Anderson commended the city’s response to neighbors’ complaints about the halfway houses.

But Mike Hubbard, who lives directly across the street from the Colton house with his wife and three children, said he didn’t think the city acted quickly enough and he doesn’t trust that all the sex offenders are really gone. He’s still being cautious about letting his kids play outside.

“At the moment, I’m not convinced that there’s not somebody living there” at the Colton house, he said. “I still don’t have any faith that they completed the project.”

Madris said the entire North Las Vegas episode served as a catalyst for the division to change how it places released offenders.

“If a transitional living or halfway house has not applied for a state license to be in business, we are no longer using them as an approved facility,” Madris said.

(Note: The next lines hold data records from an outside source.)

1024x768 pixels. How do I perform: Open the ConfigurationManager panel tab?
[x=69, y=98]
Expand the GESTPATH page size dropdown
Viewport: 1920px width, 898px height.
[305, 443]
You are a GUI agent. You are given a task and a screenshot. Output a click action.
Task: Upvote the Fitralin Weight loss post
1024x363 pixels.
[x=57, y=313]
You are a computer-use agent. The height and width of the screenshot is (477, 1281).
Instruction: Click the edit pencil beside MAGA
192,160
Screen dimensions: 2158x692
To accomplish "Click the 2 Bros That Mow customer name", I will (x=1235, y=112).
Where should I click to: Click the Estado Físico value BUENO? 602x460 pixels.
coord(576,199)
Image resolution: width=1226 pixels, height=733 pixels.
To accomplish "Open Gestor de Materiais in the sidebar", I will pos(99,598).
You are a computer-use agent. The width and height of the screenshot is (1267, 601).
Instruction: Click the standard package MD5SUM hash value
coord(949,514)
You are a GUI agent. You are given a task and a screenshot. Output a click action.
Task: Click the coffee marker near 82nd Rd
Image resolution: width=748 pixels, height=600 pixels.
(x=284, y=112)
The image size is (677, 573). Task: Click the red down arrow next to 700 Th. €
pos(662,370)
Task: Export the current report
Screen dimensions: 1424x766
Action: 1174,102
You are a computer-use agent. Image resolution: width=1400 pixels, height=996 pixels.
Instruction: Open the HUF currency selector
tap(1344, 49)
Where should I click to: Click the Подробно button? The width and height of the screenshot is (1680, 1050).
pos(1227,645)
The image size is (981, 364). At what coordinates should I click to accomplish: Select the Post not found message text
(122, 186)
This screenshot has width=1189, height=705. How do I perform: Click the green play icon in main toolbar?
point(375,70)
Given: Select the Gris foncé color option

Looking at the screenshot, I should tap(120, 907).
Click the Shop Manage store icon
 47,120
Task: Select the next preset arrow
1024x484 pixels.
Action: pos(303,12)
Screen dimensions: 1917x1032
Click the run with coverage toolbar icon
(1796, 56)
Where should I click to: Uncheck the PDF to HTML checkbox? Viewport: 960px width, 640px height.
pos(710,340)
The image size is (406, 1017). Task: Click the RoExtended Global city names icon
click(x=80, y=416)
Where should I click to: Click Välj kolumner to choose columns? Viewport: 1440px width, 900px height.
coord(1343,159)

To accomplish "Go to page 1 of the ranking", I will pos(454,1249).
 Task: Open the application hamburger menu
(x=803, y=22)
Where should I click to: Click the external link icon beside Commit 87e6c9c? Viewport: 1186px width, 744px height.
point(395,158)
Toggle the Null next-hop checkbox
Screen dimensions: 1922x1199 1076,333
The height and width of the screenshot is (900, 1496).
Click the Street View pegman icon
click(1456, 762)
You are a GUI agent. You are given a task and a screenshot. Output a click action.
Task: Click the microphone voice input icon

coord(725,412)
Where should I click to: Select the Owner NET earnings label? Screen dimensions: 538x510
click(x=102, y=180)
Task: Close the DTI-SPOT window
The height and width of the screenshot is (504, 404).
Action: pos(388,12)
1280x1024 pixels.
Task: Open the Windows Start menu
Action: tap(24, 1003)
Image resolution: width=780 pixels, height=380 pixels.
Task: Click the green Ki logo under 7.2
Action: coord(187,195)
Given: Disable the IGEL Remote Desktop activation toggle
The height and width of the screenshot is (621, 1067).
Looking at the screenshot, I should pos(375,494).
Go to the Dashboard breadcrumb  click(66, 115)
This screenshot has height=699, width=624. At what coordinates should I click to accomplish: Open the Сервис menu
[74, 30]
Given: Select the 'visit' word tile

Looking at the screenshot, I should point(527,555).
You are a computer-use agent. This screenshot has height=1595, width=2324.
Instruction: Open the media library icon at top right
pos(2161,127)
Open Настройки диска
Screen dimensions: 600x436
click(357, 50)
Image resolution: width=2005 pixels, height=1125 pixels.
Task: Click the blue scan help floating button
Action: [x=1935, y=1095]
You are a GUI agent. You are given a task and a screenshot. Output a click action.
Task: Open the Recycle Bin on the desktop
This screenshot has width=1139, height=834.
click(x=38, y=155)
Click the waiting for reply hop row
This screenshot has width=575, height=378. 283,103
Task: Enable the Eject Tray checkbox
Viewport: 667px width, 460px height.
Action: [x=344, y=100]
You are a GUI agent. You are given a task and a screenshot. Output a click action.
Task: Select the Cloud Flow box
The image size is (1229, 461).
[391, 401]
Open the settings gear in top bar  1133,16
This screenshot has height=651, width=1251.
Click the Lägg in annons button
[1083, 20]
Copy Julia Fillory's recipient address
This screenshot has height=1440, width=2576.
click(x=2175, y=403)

It can be difficult to find appropriate places for released sex offenders to live, she said, and new Nevada legislation that tightens restrictions on such offenders will make that process even harder.

Beginning later this year, Tier 3 sex offenders will not be allowed to live within 1,000 feet of schools, day care centers and other places that are designed primarily for children. They also will not be allowed to knowingly be within 500 feet of such places.

Tier 3 offenders also will be placed under GPS monitoring, which the offenders will be required to pay for if they’re able.

The ACLU has in the past criticized some distance restrictions, saying they could further alienate past offenders and make it more difficult for them to be rehabilitated.

Robinson said that was beside the point.

“I believe people should be rehabilitated,” he said. “But why should they be at the expense of jeopardizing the peace and tranquility of the residents in our neighborhoods?”

Jackson said she’s now housing other ex-convicts, not sex offenders, at the three North Las Vegas halfway houses east of Interstate 15. But she hopes to someday again offer homes to released sex offenders.

“I’m looking for a place far away from schools and parks where I can house them. They were my best residents.”